_ASSIGNED TASK_
Could you carry on the re-quantification notebook from its last line?

_SUPPLIED PASSAGE_
————————

### `Re-quantification`

The re-quantification consists of 7 steps

![Re-quantification.png](images/Re-quantification.png)

In [None]:
import os
import shutil
import glob
import numpy as np
import pandas as pd
from pyopenms import *
import plotly.express as px

#### `1) Split consensus`

 Split the ConsensusMap into features that have no missing values, and features that have at least one missing value; requantify only the missing values. 

In [None]:
interim= os.path.join("results", "interim")
path = os.path.join(interim, "Requantification")
if not os.path.exists(path): # if it doesn't exist
    os.mkdir(path) # create a path directory
    
# split ConsensusMap
consensus_map = ConsensusMap()
ConsensusXMLFile().load(os.path.join(interim, "Preprocessing", "consensus" + ".consensusXML"), consensus_map)

headers = consensus_map.getColumnHeaders()

complete = ConsensusMap(consensus_map)
complete.clear(False)
missing = ConsensusMap(consensus_map)
missing.clear(False)

for cf in consensus_map:
    if len(cf.getFeatureList()) < len(headers): #missing values
        missing.push_back(cf)
    else:
        complete.push_back(cf) #no missing values

ConsensusXMLFile().store(os.path.join(path, "consensus_complete" + ".consensusXML"), complete)
ConsensusXMLFile().store(os.path.join(path, "consensus_missing" + ".consensusXML"), missing)

# get intensities as a DataFrame
result = missing.get_df()
result= result.reset_index()
result= result.drop(columns= ["sequence"])
# store as tsv file
result.to_csv(os.path.join(path, "FeatureMatrixNaN.tsv"), sep = "\t", index = False)
result

# reconstruct complete FeatureMaps
consensus_map = ConsensusMap()
ConsensusXMLFile().load(os.path.join(path, "consensus_complete" + ".consensusXML"), consensus_map)

featurexml_files= glob.glob(os.path.join(interim, "Preprocessing", 'MapAligned_*.featureXML'))
feature_maps = []
for featurexml_file in featurexml_files:
    fmap = FeatureMap()
    FeatureXMLFile().load(featurexml_file, fmap)
    feature_maps.append(fmap)

to_keep_ids = [item for sublist in [[feature.getUniqueId() for feature in cf.getFeatureList()] for cf in consensus_map] for item in sublist]

for fm in feature_maps:
    fm_filterd = FeatureMap(fm)
    fm_filterd.clear(False)
    for f in fm:
        if f.getUniqueId() in to_keep_ids:
            fm_filterd.push_back(f)

————————

_AVAILABLE DATA_
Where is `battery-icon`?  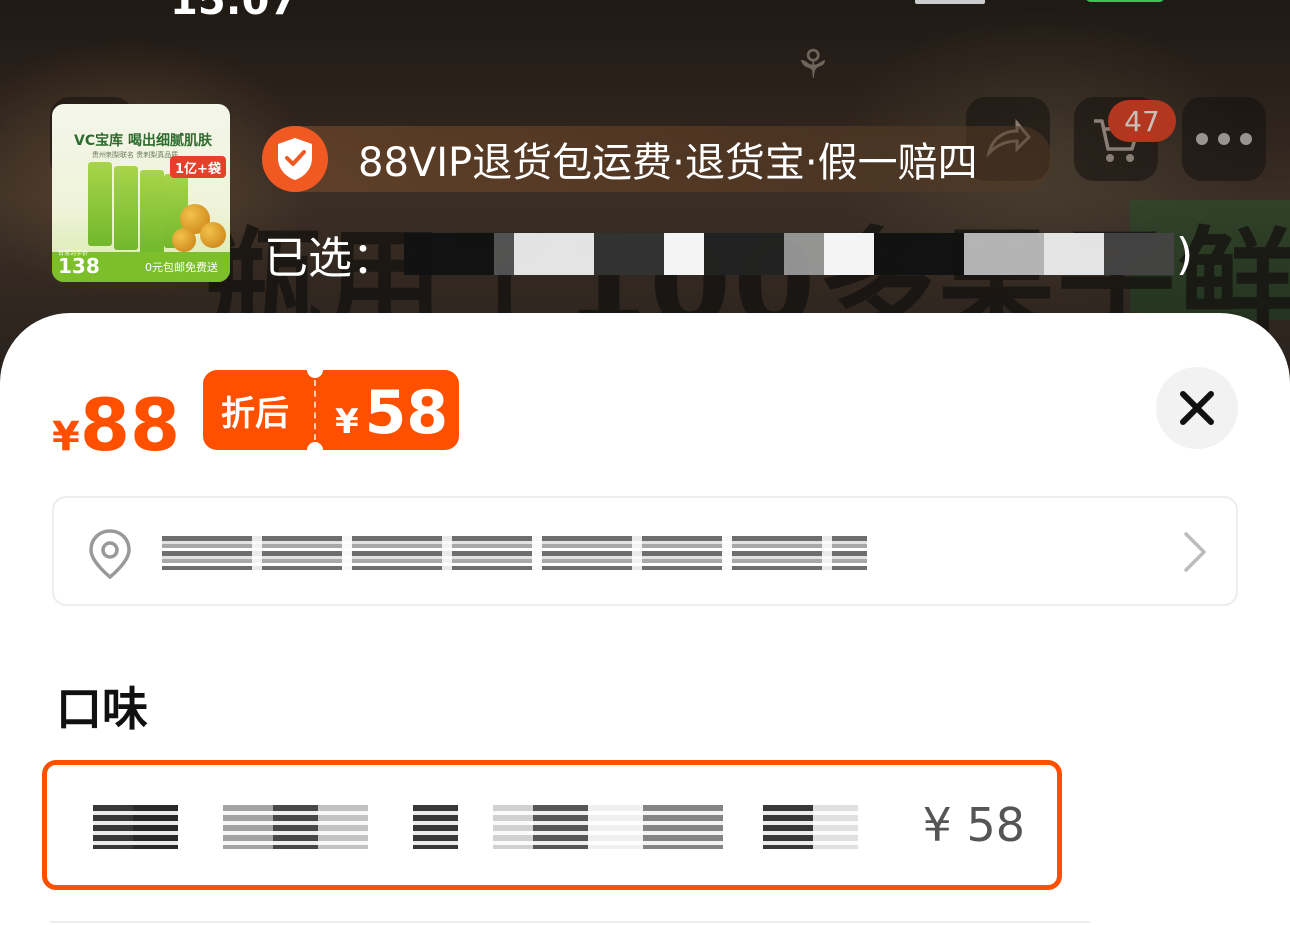 battery-icon is located at coordinates (1125, 1).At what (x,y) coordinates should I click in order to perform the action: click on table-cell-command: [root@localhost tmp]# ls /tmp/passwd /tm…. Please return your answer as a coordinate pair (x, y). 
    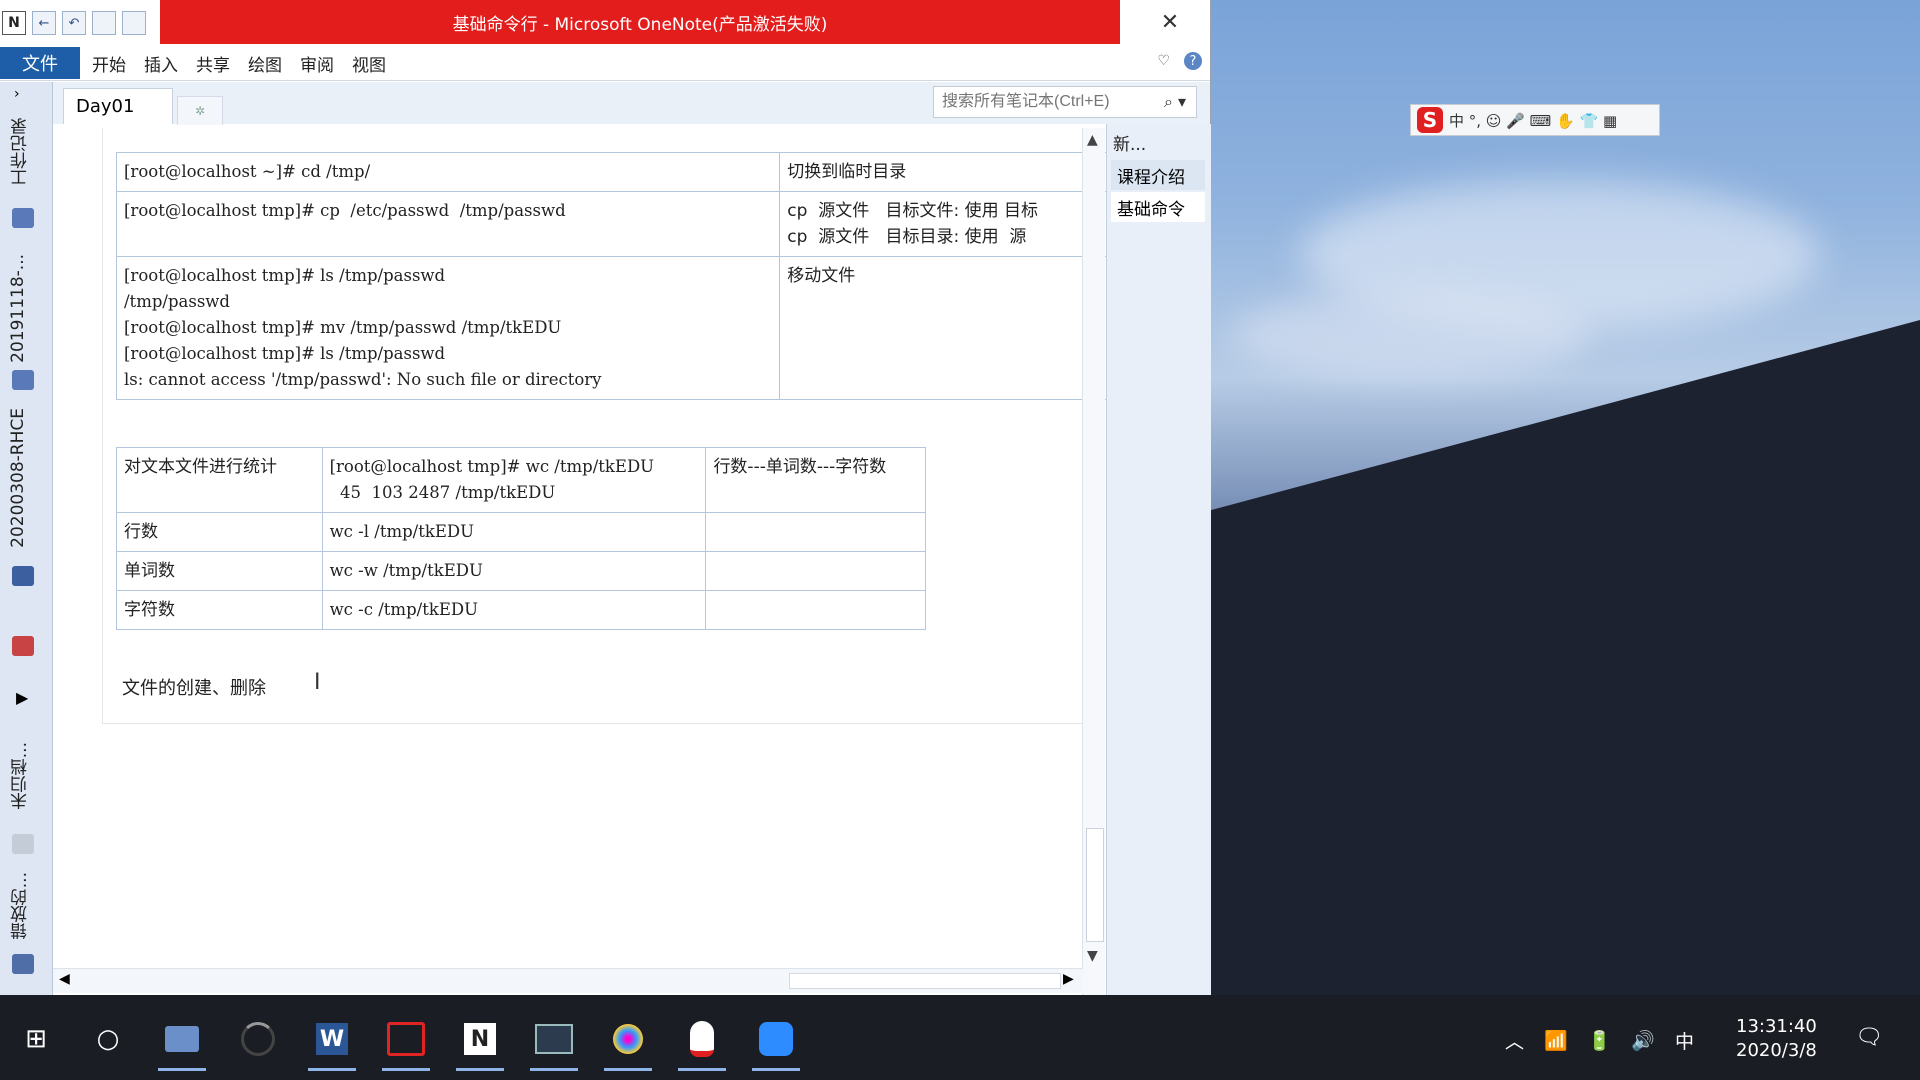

————————

_OUTPUT FOR THIS EXERCISE_
    FeatureXMLFile().store(os.path.join(path, "Complete_" + os.path.basename(fm_filterd.getMetaValue("spectra_data")[0].decode())[7:-4] + "featureXML"), fm_filterd)

#### `2) FeatureFinderMetaboIdent: re-quantify`
This algorithm detects and extracts MS1 data that match the feature list in the metabolite identification table.

###### Documentation: https://abibuilder.informatik.uni-tuebingen.de/archive/openms/Documentation/nightly/html/UTILS_FeatureFinderMetaboIdent.html

##### `2) (i) Create a library of metabolites`

In [None]:
#Import the feature matrix tsv table and keep only the columns: RT, mz and charge
DF_features = pd.read_csv(os.path.join(path, "FeatureMatrixNaN.tsv"), sep="\t")
DF_features = DF_features[["RT","mz", "charge"]]

DF_features= DF_features.rename(columns={ "charge":"Charge", "mz": "Mass", "RT": "RetentionTime"})

DF_features["Charge"]= DF_features["Charge"].astype(str)
DF_features["Mass"]= DF_features["Mass"].astype(float)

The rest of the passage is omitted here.